◆ **What to do**: The required output is the exact run of lines below that opens at the line with "Reload capture file with 重新加载 icon" and closes at the line with "Image resolution: width=2100".
====== Data extract ======
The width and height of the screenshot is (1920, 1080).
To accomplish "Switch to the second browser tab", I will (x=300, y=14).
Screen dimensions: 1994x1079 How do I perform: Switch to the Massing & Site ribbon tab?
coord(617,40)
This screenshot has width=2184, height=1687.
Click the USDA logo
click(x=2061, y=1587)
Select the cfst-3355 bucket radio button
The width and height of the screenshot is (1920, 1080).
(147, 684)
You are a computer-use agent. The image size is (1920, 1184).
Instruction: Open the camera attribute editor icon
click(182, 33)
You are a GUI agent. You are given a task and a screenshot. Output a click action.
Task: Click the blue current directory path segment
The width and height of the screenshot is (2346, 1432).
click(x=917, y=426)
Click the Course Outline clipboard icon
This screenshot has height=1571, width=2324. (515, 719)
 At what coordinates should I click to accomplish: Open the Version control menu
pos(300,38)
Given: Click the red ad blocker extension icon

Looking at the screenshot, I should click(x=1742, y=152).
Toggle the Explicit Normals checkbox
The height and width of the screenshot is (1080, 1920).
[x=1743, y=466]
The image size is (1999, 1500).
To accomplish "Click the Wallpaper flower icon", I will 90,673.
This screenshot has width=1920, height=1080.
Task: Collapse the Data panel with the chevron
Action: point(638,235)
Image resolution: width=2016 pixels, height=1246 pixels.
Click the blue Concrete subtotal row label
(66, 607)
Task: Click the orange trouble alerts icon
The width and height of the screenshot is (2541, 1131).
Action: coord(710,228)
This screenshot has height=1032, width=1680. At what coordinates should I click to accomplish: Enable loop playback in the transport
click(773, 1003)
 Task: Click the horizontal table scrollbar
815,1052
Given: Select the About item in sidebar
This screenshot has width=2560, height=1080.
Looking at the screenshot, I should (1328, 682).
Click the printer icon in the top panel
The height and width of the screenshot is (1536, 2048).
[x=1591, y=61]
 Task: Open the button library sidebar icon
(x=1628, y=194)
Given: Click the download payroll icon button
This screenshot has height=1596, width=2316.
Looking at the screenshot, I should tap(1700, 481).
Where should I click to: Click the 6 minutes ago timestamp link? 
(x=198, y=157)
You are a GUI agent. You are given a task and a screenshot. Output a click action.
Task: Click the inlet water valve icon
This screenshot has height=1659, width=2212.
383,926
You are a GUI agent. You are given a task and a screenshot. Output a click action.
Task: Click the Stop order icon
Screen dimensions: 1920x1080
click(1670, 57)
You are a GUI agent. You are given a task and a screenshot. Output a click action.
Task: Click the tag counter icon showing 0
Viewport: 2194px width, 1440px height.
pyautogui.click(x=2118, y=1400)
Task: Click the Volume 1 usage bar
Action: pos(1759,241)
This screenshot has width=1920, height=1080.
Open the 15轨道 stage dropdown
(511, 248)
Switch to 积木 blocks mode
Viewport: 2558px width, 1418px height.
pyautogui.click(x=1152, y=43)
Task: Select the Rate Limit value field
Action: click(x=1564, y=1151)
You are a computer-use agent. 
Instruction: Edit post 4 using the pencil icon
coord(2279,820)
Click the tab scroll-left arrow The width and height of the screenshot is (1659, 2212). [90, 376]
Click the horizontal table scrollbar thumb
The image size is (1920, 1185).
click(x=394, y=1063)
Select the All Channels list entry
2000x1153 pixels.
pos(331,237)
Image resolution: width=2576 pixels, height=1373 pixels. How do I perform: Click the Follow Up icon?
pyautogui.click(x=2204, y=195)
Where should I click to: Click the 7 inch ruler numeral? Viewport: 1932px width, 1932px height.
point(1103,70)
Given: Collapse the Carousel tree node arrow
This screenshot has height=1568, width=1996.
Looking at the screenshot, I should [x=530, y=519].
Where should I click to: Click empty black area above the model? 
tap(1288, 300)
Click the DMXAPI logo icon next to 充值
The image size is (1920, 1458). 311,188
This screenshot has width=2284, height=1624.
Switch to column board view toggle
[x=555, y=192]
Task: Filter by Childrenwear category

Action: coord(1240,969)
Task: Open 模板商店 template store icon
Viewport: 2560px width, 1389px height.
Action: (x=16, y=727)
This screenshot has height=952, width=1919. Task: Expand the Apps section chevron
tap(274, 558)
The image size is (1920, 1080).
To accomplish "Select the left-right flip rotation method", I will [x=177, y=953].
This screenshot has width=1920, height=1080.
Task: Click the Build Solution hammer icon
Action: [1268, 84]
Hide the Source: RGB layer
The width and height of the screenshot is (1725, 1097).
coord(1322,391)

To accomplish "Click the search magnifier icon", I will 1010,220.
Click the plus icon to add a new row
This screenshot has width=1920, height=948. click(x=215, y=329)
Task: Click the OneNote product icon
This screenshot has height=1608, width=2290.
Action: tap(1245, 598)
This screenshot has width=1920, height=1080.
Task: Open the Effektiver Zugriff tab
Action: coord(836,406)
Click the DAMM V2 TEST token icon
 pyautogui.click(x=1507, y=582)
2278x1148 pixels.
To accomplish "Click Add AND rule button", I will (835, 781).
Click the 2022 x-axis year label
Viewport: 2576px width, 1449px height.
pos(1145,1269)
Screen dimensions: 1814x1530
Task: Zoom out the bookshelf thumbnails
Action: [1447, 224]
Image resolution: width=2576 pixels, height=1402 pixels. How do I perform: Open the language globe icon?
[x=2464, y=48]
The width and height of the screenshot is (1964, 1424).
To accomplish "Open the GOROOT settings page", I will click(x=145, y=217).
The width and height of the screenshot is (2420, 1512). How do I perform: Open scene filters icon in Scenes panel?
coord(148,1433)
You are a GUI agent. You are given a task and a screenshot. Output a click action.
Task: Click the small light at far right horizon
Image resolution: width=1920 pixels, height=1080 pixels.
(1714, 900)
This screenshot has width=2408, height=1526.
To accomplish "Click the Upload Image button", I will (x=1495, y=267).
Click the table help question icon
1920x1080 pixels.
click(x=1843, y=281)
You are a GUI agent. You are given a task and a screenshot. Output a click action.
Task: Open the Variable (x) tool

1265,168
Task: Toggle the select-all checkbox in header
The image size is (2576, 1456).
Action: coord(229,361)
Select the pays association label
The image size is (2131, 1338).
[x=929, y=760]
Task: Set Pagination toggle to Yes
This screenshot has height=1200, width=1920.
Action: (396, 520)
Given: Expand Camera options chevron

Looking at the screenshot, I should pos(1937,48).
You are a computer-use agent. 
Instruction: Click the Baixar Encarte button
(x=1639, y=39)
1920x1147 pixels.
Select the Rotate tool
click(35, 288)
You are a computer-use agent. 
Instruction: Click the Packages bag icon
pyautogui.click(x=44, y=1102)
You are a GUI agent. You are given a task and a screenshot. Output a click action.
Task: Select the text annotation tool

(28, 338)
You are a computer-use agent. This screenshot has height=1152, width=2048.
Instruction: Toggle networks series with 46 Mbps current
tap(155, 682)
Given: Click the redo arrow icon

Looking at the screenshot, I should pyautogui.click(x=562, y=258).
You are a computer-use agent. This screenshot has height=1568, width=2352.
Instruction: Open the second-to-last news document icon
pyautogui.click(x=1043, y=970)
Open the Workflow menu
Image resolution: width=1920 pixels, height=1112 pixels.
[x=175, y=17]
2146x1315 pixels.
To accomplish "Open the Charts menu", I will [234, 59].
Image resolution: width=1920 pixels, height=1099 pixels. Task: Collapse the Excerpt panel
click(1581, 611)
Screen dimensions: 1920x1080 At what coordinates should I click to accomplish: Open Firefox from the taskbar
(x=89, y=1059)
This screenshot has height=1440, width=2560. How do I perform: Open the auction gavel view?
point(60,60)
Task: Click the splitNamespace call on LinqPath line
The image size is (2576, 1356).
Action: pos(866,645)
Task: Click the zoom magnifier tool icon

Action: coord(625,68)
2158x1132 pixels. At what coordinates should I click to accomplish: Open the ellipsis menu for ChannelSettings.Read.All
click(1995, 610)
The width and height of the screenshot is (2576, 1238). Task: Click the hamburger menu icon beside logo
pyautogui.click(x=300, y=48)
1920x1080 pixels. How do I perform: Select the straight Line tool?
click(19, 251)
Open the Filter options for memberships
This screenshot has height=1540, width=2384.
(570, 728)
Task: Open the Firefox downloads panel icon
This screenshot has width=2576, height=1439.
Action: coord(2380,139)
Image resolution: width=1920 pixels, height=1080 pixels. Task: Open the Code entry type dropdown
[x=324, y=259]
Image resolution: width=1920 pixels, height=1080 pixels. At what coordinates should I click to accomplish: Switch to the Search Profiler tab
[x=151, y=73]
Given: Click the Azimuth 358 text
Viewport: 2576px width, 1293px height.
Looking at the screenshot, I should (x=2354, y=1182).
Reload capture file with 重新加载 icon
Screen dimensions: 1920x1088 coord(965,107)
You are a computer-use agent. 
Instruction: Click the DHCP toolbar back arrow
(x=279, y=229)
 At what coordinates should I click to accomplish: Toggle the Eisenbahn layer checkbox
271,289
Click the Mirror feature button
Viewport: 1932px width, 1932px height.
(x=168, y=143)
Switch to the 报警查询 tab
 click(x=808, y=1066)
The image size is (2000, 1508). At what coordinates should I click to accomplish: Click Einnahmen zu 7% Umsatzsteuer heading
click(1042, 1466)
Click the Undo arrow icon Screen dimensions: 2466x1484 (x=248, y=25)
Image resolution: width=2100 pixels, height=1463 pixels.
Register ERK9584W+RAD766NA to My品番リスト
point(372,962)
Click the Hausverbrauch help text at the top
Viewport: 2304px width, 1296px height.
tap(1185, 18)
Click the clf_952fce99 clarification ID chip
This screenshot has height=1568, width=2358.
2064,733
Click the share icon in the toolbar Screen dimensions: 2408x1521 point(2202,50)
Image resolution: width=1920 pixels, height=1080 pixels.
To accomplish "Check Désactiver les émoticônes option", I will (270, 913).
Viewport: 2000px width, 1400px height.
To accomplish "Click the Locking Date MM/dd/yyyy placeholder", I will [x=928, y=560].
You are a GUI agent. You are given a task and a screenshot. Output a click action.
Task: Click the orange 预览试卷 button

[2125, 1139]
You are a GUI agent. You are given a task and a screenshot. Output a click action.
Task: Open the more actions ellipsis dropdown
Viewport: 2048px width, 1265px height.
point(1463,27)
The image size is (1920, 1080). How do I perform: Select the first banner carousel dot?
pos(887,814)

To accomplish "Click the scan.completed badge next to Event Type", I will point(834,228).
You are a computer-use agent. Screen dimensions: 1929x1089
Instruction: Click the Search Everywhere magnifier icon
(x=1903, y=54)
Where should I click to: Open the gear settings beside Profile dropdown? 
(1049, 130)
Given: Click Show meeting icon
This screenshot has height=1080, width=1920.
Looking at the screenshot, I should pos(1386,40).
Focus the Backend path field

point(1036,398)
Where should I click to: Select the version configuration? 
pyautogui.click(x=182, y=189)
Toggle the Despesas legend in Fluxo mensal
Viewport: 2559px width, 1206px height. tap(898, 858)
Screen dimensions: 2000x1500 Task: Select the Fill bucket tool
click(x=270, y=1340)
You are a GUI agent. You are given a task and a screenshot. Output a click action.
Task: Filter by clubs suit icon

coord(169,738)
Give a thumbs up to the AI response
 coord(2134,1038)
======
◆ **Result of the exercise**:
Reload capture file with 重新加载 icon
Screen dimensions: 1920x1088 coord(965,107)
You are a computer-use agent. 
Instruction: Click the DHCP toolbar back arrow
(x=279, y=229)
 At what coordinates should I click to accomplish: Toggle the Eisenbahn layer checkbox
271,289
Click the Mirror feature button
Viewport: 1932px width, 1932px height.
(x=168, y=143)
Switch to the 报警查询 tab
 click(x=808, y=1066)
The image size is (2000, 1508). At what coordinates should I click to accomplish: Click Einnahmen zu 7% Umsatzsteuer heading
click(1042, 1466)
Click the Undo arrow icon Screen dimensions: 2466x1484 (x=248, y=25)
Image resolution: width=2100 pixels, height=1463 pixels.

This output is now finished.